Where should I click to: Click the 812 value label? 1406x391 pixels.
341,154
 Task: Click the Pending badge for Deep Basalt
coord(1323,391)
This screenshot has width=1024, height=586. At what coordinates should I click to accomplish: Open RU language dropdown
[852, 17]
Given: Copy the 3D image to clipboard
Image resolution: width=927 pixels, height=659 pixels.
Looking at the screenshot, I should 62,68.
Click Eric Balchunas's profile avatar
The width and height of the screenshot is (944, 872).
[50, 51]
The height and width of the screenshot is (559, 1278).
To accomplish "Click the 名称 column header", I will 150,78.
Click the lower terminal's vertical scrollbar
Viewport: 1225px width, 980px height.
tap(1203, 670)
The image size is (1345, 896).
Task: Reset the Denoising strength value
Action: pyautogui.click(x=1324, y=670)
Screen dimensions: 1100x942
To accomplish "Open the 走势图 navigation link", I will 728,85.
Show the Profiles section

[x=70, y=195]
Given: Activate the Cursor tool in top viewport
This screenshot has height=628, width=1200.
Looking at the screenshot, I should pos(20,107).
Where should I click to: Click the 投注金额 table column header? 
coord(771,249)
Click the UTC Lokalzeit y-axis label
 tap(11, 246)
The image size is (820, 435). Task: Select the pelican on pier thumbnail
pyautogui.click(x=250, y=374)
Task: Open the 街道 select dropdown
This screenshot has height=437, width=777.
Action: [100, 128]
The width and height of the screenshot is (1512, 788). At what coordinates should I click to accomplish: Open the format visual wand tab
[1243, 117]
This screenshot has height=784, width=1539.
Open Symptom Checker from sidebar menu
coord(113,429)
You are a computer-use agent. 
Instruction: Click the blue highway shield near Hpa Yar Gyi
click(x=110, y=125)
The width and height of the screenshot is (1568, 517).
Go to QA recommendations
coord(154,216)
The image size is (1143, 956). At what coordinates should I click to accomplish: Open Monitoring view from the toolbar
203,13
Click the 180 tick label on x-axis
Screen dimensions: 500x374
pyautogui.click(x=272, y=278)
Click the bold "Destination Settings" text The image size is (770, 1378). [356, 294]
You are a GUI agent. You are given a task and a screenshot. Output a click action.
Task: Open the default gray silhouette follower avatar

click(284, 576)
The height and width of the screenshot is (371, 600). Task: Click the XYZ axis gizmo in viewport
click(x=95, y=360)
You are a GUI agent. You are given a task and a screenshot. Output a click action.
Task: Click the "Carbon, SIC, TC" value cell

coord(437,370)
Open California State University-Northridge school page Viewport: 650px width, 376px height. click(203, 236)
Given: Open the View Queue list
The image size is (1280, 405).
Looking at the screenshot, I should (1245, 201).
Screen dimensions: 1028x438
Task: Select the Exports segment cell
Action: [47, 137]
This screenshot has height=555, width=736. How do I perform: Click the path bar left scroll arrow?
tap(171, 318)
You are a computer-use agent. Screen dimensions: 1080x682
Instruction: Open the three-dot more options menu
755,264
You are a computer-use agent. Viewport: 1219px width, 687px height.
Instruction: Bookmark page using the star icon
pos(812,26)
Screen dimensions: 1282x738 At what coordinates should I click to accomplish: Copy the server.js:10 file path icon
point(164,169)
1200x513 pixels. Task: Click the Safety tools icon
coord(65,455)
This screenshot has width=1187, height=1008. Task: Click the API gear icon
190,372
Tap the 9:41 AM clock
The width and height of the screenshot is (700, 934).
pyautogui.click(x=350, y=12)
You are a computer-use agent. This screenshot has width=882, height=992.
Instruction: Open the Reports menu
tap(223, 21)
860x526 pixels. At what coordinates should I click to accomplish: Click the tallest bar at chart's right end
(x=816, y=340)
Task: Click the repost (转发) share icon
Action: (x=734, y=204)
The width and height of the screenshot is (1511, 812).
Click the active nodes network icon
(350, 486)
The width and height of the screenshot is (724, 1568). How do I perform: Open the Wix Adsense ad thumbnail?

+ + +

Prompt ::
Set down the line that contains "Click the active nodes network icon" exactly. Do the same for each later line of the data, through the end, and add nothing.

Response to this task ::
Click the active nodes network icon
(350, 486)
The width and height of the screenshot is (724, 1568). How do I perform: Open the Wix Adsense ad thumbnail?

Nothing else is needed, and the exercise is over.